→ **Problem**
Wherever the string "kindergarten" occurs in a line of these records, report that line.

→ **Given data**
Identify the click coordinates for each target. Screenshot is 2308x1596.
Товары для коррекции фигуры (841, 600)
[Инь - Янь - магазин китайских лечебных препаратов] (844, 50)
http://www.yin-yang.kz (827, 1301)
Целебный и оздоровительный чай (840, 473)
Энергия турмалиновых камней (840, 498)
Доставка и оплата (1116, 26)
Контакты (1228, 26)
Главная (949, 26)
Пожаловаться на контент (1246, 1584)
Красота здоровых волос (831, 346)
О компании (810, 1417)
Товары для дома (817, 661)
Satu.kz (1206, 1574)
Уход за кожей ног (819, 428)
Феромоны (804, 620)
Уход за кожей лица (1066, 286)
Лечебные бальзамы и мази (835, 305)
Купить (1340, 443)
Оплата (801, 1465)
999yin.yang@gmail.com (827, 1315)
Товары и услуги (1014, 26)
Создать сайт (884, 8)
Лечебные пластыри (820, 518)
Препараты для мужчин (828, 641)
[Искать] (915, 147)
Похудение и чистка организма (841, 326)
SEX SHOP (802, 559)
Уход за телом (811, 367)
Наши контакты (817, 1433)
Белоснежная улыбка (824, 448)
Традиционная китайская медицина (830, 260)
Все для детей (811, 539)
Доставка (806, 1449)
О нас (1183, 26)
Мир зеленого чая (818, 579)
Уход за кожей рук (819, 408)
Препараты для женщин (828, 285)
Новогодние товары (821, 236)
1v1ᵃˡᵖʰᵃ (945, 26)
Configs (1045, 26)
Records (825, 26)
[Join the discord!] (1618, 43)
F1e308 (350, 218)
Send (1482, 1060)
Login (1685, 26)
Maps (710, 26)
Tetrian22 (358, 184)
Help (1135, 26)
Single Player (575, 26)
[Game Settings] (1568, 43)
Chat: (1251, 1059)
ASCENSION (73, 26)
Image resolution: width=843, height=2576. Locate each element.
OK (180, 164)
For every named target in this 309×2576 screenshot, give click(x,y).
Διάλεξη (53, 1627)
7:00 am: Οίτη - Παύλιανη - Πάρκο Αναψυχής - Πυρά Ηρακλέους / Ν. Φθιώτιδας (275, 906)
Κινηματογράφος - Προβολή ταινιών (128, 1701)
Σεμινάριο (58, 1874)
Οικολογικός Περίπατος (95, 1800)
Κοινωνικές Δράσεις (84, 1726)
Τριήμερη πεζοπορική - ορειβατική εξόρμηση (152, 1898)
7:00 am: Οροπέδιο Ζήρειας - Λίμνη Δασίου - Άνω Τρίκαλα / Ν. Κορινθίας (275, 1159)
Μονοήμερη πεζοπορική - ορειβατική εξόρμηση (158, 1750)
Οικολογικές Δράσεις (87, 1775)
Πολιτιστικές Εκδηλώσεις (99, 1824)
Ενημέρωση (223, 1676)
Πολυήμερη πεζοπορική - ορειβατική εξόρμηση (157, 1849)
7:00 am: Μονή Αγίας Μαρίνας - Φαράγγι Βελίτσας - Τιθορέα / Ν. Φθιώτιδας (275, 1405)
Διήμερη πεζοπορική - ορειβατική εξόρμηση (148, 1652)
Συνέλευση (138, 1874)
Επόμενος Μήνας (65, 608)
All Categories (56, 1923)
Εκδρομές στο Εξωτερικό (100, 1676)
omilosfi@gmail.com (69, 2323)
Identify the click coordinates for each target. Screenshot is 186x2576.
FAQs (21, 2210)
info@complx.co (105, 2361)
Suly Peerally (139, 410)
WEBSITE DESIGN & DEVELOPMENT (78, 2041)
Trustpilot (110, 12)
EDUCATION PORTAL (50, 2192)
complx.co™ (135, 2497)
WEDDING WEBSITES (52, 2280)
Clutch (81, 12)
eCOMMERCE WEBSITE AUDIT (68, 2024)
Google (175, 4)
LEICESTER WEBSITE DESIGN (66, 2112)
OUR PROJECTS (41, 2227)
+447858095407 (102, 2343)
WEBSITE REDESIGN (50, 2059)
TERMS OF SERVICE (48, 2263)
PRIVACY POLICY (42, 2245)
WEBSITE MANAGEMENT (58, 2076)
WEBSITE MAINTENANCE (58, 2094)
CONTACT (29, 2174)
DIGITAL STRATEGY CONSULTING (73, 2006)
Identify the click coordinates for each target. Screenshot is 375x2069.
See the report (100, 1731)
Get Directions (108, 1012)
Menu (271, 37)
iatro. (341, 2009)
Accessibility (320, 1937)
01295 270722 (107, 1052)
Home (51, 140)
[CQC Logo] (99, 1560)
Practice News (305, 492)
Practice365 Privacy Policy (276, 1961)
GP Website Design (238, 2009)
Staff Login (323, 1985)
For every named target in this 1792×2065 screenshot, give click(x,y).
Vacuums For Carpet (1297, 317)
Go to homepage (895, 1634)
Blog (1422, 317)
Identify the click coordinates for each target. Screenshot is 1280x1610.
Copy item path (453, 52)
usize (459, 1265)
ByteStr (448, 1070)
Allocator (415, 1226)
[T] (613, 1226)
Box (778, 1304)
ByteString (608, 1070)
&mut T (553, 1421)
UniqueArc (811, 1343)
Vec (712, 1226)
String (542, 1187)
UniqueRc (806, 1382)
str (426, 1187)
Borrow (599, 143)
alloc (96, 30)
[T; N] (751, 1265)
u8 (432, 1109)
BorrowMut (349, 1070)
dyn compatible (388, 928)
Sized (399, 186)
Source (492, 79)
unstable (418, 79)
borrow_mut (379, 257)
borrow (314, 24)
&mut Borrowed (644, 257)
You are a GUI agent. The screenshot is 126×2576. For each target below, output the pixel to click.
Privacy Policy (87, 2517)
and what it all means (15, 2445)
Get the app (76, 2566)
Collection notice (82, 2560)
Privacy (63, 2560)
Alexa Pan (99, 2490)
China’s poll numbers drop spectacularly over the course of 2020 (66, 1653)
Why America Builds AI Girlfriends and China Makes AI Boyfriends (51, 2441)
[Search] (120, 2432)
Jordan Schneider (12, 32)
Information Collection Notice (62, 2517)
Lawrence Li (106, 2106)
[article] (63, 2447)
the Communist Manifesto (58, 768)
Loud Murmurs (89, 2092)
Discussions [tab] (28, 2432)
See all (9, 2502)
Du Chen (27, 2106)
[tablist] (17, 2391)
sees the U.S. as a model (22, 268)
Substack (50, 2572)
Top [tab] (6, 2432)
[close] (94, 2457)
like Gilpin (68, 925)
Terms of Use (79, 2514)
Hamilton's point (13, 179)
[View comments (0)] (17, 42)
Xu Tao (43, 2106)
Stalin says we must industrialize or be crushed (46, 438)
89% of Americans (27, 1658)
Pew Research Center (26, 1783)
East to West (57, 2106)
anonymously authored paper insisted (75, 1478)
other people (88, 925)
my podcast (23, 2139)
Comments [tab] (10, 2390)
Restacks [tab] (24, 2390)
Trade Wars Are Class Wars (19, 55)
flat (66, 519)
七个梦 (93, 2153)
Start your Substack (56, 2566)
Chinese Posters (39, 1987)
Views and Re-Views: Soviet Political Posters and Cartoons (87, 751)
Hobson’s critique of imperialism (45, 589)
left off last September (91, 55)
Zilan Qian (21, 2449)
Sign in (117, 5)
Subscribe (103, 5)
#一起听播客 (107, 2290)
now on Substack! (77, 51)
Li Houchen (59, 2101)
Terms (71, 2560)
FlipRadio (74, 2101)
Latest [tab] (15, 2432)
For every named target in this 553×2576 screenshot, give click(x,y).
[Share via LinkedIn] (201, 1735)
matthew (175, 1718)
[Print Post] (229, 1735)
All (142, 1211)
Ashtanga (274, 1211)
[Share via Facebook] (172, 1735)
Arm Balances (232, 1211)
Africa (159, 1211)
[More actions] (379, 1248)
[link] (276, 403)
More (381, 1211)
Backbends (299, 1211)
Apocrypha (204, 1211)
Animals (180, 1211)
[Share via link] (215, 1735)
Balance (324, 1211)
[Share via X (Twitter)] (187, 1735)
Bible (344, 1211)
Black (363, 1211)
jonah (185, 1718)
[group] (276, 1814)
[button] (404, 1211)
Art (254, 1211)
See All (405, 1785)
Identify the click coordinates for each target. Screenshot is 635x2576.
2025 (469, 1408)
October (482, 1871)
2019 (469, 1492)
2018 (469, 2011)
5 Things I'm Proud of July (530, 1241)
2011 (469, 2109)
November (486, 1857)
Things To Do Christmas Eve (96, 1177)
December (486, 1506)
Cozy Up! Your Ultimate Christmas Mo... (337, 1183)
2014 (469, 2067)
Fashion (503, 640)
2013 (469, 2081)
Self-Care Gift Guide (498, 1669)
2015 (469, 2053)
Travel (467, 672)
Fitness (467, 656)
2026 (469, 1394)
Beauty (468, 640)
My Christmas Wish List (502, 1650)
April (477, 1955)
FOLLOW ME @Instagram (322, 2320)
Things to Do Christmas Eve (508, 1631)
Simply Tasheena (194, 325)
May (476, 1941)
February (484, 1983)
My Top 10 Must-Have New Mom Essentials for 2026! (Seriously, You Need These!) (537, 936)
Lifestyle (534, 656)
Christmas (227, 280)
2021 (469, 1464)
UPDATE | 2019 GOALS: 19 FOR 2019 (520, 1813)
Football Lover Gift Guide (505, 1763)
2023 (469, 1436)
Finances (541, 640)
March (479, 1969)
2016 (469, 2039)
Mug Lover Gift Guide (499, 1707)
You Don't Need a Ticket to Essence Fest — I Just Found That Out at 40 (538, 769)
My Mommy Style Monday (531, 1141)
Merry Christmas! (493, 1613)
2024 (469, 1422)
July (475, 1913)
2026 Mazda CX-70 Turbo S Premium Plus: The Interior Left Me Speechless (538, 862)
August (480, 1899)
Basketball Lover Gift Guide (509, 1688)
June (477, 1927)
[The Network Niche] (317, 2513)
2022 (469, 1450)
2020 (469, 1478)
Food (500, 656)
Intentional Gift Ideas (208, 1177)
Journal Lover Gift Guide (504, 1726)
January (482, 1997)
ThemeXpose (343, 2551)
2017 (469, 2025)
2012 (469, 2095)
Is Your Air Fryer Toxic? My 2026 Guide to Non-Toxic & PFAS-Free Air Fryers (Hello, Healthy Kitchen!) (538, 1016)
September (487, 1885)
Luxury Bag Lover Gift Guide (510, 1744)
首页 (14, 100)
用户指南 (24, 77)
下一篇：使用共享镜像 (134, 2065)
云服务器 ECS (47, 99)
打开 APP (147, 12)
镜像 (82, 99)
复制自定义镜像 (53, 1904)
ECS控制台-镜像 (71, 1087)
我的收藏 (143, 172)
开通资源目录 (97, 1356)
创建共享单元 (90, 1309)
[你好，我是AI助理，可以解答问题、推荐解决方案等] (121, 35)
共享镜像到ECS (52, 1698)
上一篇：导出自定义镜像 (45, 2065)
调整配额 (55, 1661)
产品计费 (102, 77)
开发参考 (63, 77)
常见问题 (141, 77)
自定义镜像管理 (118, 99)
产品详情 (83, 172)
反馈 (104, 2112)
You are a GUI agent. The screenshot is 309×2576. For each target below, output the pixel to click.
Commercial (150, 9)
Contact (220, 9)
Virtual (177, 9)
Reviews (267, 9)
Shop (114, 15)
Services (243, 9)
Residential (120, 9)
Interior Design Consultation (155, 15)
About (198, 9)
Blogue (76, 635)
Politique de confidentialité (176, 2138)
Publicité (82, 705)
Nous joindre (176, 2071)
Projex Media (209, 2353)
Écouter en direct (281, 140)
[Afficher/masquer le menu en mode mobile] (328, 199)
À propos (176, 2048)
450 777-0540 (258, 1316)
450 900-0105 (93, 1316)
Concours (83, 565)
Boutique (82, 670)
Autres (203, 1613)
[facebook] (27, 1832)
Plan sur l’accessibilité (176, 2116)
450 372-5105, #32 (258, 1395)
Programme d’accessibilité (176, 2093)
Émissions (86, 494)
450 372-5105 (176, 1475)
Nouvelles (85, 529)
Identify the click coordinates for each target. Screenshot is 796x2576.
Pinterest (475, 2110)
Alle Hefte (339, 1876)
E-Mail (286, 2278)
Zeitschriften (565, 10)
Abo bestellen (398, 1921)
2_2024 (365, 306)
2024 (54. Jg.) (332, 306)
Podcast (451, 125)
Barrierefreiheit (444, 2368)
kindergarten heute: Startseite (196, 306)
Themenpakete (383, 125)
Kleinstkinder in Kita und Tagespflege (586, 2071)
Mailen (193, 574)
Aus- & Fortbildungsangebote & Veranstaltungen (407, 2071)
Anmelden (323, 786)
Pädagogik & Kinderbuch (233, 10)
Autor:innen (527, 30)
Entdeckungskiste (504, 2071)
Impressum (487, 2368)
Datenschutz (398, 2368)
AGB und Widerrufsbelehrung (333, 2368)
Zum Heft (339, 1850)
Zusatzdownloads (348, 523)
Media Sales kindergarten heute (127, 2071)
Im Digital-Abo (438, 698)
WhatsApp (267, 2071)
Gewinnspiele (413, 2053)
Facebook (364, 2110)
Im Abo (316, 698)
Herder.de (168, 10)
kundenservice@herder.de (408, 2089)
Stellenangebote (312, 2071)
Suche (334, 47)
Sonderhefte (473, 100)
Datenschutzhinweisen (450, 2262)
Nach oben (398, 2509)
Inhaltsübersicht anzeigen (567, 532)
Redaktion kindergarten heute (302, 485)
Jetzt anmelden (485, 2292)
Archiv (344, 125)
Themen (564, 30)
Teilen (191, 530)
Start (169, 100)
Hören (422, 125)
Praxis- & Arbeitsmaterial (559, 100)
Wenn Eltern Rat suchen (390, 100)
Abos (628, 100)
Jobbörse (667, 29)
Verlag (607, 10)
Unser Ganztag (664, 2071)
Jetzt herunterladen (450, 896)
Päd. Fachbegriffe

→ **Exercise output**
kindergarten heute: Startseite (196, 306)
Media Sales kindergarten heute (127, 2071)
Redaktion kindergarten heute (302, 485)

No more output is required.